Otra fórmula a considerar es contratar un servicio de limpieza y así se elimina la fuente de disputas, resolviendo el conflicto que tanto incomoda a uno de los miembros de la pareja.

También se pueden distribuir las tareas en base a los intereses/habilidades de cada uno. Por ejemplo, yo me ocupo de la limpieza y tú pagas el alquiler, llevas todo el papeleo, el mantenimiento de la vivienda, etc. No siempre es fácil encontrar un equilibrio, pero casi siempre se pueden encontrar soluciones, que no tienen que ser 100 equitativas. 

Pensemos que cuando vamos al cine, pagamos el 100% de la entrada a cambio de placer y a veces el afecto de nuestra pareja bien vale ese desequilibrio que nos parece apreciar. Tal vez en el futuro las cosas cambien y la balanza se incline hacia nuestro lado. Recordemos que una exigencia de equidad perfecta (según  nuestro criterio) puede acabar fácilmente con unas buenas relaciones.

Recomendamos al lector entregarse con buen talante a la tarea de buscar y aplicar soluciones  no agresivas, como un ejercicio para la mejora del autocontrol y de las habilidades sociales que lo preparará para gestionar con más eficiencia sus relaciones con otras personas.

Las descalificaciones

La descalificación puede definirse como un juicio valorativo de tipo general, que se dirige a nuestro interlocutor con ánimo de desacreditarlo o de poner de manifiesto alguna deficiencia física, intelectual o conductual. 
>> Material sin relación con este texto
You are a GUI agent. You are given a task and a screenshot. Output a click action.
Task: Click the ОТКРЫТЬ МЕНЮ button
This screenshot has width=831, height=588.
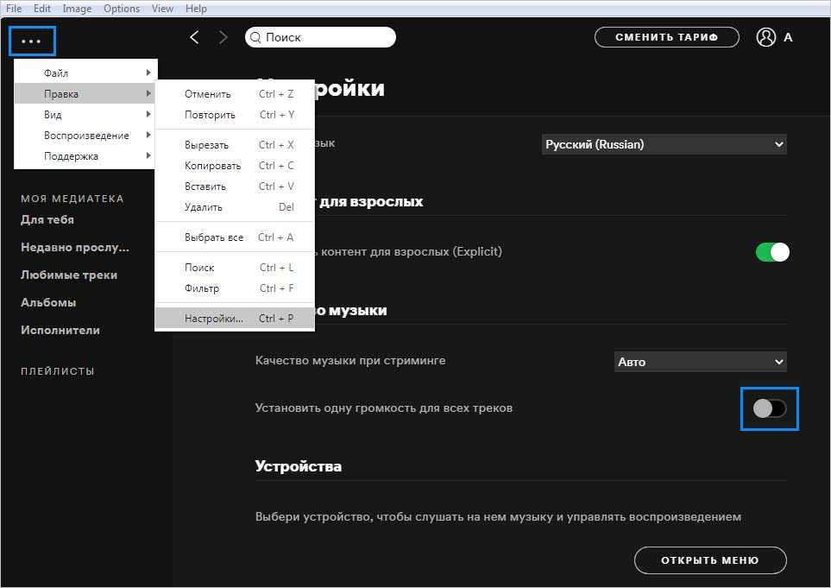click(x=709, y=560)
Una de sus características distintivas es que no emplea argumentos ni elementos definitorios del problema sino que ataca al interlocutor sin especificar la razón ni aportar una indicación de cuál es la conducta especifica que tendría que cambiar. La descalificación no intenta solucionar un problema conductual sino agredir al infractor y por eso puede considerarse como una forma degenerada del reproche en la que se ha primado el componente punitivo en menoscabo del corrector.

La descalificación ofrece varios niveles de gravedad: Puede dirigirse a la persona (¡Eres estúpido!), a su conducta (¡No hagas estupideces!), a su pensamiento o creencias (¡no digas tonterías!) o a sus afectos (Ese amigo tuyo es un estúpido, o bien, ese actor que tanto te gusta es un espanto). Pero no olvidemos que en todos los casos estaremos agrediendo a nuestro interlocutor.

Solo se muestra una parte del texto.